Pour les enfants, ce droit est encore plus fort, car ils ne sont pas en mesure de donner eux-mêmes un consentement éclairé. Ce sont donc leurs représentants légaux -- les parents ou le tuteur -- qui exercent ce droit à leur place.
Ce que dit la loi française
En France, le fondement juridique du droit à l'image, c'est l'article 9 du Code civil, qui protège le droit à la vie privée de toute personne. La jurisprudence a étendu ce principe à l'image comme composante de la vie privée.
Mais il y a plus récent : la loi du 19 février 2024 est venue renforcer concrètement la protection des mineurs sur internet. Elle reconnaît que l'exposition numérique des enfants peut avoir des répercussions durables sur leur développement et leur vie future. Pour mieux comprendre le cadre légal global qui s'applique en ACM, consultez également notre article sur la réglementation 2024 des Accueils Collectifs de Mineurs.
Depuis, dès 13 ans, un enfant peut même demander directement aux plateformes la suppression de contenus le concernant, même si ses parents avaient initialement donné leur accord. Pour aller plus loin sur ce point, notre guide sur les réseaux sociaux avant 13 ans et ce que dit la loi vous donnera une vision complémentaire essentielle.
Le rôle central des parents : qui donne l'autorisation ?
Les deux parents doivent signer
Voilà quelque chose que beaucoup d'animateurs ignorent encore : en règle générale, les deux parents (ou les deux détenteurs de l'autorité parentale) doivent donner leur accord pour que les photos de leur enfant puissent être prises et diffusées.
Pourquoi ? Parce que l'autorité parentale s'exerce conjointement, sauf décision de justice contraire. Un seul parent qui signe, ça ne suffit pas toujours -- surtout si l'autre parent n'est pas au courant ou s'y oppose.
Et si les parents sont séparés ?
C'est là que ça se complique. En cas de séparation ou de divorce, les deux parents conservent l'autorité parentale dans la plupart des situations. Si l'un des deux refuse d'autoriser la diffusion des photos de son enfant, votre structure doit respecter ce refus, même si l'autre parent a signé.
En pratique, on vous conseille de mentionner clairement dans votre formulaire que l'accord vaut pour les deux parents, et de laisser une case à cocher pour signaler une situation particulière (garde exclusive, ordonnance judiciaire, etc.).
Faut-il aussi demander l'avis de l'enfant ?

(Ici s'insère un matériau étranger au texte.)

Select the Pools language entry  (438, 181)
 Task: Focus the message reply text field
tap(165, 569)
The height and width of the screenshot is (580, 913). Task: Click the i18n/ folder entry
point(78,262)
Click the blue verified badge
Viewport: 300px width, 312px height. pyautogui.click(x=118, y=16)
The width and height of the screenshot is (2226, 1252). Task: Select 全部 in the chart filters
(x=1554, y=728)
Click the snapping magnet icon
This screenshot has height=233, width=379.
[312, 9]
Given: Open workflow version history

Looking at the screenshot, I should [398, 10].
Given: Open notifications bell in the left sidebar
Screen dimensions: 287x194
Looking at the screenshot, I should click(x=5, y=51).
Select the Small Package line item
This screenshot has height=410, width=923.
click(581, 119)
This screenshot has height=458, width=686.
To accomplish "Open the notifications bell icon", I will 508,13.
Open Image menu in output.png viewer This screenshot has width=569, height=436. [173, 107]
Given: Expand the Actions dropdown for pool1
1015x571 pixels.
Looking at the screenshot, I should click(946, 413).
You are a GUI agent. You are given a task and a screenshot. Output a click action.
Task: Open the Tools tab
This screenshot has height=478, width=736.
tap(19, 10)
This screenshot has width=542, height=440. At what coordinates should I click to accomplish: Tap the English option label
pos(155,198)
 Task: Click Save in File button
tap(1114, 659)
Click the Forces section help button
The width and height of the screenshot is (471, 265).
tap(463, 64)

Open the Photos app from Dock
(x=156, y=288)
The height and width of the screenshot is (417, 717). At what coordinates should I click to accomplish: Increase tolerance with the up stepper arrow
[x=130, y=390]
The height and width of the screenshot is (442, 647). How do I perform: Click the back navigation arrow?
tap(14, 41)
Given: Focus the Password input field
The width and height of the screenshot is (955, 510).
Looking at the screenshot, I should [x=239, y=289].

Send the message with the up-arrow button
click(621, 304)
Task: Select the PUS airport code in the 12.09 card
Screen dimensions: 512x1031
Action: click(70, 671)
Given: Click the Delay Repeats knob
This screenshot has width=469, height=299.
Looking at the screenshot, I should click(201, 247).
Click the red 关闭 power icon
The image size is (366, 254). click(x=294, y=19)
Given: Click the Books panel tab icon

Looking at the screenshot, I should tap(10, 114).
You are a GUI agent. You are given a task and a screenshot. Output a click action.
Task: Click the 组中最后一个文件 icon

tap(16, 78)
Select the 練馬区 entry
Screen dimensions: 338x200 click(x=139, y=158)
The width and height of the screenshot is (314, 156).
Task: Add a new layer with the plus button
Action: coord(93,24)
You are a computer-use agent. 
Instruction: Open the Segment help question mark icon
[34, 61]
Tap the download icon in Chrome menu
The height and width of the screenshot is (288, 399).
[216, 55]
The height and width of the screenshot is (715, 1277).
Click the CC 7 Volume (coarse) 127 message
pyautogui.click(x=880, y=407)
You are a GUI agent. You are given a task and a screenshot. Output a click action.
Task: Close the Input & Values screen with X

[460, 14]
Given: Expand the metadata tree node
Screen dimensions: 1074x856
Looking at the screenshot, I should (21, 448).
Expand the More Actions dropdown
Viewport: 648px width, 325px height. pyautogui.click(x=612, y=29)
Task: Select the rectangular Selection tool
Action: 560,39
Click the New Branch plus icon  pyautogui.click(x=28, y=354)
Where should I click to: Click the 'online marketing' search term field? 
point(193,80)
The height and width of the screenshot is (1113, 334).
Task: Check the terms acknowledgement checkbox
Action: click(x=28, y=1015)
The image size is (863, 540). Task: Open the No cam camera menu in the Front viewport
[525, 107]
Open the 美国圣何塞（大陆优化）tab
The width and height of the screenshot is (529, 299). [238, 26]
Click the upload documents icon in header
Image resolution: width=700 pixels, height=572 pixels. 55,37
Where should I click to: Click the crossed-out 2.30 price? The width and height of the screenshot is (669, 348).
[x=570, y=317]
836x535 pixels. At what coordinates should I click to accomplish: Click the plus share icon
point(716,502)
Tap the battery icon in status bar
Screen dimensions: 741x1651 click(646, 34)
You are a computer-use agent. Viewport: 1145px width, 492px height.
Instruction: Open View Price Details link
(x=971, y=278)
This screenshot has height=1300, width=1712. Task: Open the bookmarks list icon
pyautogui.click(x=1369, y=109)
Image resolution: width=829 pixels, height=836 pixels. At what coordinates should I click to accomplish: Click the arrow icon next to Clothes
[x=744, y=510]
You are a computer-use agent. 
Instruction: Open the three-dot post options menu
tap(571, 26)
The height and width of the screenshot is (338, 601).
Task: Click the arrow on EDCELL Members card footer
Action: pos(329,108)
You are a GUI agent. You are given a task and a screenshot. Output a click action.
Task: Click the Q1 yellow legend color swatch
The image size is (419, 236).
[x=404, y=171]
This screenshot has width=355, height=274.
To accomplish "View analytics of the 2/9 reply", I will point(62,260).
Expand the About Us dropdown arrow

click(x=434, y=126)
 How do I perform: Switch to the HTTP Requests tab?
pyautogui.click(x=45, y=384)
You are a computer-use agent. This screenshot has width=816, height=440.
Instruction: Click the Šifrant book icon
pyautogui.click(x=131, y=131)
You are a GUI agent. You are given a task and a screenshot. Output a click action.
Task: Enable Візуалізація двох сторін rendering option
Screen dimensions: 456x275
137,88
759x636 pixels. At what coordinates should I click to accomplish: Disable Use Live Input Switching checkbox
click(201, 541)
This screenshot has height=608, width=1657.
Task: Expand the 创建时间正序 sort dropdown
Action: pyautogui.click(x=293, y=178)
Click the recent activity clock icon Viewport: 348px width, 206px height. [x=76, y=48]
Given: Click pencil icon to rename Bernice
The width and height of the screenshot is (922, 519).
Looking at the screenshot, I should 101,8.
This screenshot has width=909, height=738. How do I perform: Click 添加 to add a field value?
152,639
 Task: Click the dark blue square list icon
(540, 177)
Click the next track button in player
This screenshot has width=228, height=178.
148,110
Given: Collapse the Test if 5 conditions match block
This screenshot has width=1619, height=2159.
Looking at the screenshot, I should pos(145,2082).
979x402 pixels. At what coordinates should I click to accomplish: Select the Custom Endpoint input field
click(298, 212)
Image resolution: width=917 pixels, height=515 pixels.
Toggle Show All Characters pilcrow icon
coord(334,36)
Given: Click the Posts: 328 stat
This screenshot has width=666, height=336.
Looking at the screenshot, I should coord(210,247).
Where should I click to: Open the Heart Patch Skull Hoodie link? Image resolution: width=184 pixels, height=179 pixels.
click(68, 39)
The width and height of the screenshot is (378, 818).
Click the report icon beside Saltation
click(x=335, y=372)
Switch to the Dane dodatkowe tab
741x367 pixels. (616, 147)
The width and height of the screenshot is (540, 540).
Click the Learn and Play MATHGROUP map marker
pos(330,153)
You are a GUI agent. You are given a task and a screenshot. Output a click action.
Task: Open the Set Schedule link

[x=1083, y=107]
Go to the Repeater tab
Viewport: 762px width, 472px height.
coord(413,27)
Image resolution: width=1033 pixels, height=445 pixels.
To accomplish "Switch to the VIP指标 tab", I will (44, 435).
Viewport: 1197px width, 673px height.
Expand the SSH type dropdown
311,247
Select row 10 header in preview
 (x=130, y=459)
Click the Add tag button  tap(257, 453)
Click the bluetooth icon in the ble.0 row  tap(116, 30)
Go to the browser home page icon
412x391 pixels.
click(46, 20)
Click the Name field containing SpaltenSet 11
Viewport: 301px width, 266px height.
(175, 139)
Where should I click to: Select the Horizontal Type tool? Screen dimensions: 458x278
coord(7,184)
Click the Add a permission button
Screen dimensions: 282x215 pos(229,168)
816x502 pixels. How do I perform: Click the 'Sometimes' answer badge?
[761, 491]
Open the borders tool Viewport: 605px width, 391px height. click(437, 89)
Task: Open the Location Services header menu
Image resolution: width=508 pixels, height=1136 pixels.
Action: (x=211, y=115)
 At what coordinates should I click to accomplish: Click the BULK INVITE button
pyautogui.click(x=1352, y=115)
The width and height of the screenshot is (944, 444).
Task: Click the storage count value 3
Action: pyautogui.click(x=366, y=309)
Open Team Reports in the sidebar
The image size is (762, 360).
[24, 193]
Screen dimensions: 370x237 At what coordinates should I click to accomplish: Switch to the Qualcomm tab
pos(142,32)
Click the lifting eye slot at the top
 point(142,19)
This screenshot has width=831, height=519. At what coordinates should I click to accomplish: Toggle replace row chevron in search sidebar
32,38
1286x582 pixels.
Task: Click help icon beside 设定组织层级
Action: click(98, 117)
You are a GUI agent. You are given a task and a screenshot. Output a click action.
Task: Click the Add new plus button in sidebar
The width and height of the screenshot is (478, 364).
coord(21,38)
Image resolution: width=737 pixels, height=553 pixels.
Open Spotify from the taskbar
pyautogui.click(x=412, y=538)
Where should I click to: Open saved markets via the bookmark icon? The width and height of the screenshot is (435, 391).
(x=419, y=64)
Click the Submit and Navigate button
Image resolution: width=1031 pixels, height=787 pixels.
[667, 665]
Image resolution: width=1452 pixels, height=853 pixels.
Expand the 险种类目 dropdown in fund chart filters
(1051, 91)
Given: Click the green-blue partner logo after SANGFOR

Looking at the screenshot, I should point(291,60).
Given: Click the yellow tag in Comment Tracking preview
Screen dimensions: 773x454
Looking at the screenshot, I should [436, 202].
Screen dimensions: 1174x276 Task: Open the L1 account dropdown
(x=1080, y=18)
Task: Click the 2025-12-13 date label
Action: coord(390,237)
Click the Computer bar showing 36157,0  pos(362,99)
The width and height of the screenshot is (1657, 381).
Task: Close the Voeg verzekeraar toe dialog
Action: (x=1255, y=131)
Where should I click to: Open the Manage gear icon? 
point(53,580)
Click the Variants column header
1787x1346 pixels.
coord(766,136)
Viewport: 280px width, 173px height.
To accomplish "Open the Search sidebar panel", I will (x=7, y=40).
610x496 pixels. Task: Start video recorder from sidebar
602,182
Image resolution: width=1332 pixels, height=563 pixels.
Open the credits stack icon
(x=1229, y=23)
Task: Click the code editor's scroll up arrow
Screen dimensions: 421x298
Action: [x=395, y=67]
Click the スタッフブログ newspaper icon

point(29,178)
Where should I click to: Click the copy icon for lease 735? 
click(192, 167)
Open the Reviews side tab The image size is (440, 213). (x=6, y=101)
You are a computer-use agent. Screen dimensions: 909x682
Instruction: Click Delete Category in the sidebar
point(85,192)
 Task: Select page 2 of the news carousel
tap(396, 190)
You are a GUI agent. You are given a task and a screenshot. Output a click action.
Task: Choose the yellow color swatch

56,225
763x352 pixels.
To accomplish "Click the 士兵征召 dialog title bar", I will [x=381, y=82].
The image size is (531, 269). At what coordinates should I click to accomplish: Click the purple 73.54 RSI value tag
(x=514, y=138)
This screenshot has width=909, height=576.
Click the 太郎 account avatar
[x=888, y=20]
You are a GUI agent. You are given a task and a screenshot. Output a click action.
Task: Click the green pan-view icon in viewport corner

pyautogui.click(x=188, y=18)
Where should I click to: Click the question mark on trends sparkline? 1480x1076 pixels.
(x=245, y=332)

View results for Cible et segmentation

La loi n'impose pas formellement de recueillir le consentement de l'enfant lui-même. Mais c'est une excellente pratique, notamment pour les plus grands. Un enfant de 10 ou 12 ans qui dit "je ne veux pas être pris en photo" mérite qu'on respecte sa volonté. C'est aussi une belle façon de l'éduquer à ses droits numériques.
Mettre en place une autorisation parentale béton
Les mentions obligatoires dans le formulaire
Une bonne autorisation parentale, ce n'est pas juste un post-it signé à la va-vite. Elle doit contenir plusieurs informations précises :
- L'identité de l'enfant (nom, prénom, date de naissance)
- L'identité des parents ou tuteurs signataires
- La nature des supports autorisés : usage interne uniquement, site internet, réseaux sociaux, affiches, presse...
- La durée de l'autorisation (saison, année scolaire, etc.)
- Le droit de retrait : les parents peuvent révoquer leur accord à tout moment
- La conformité RGPD et les coordonnées du responsable du traitement des données
Plus votre formulaire est précis, plus vous êtes protégé en cas de litige.
Autorisation globale ou au cas par cas ?
Deux approches sont possibles. La première, c'est l'autorisation annuelle globale, signée à l'inscription. Elle couvre toute la saison et toutes les activités habituelles. C'est pratique et efficace pour la gestion quotidienne.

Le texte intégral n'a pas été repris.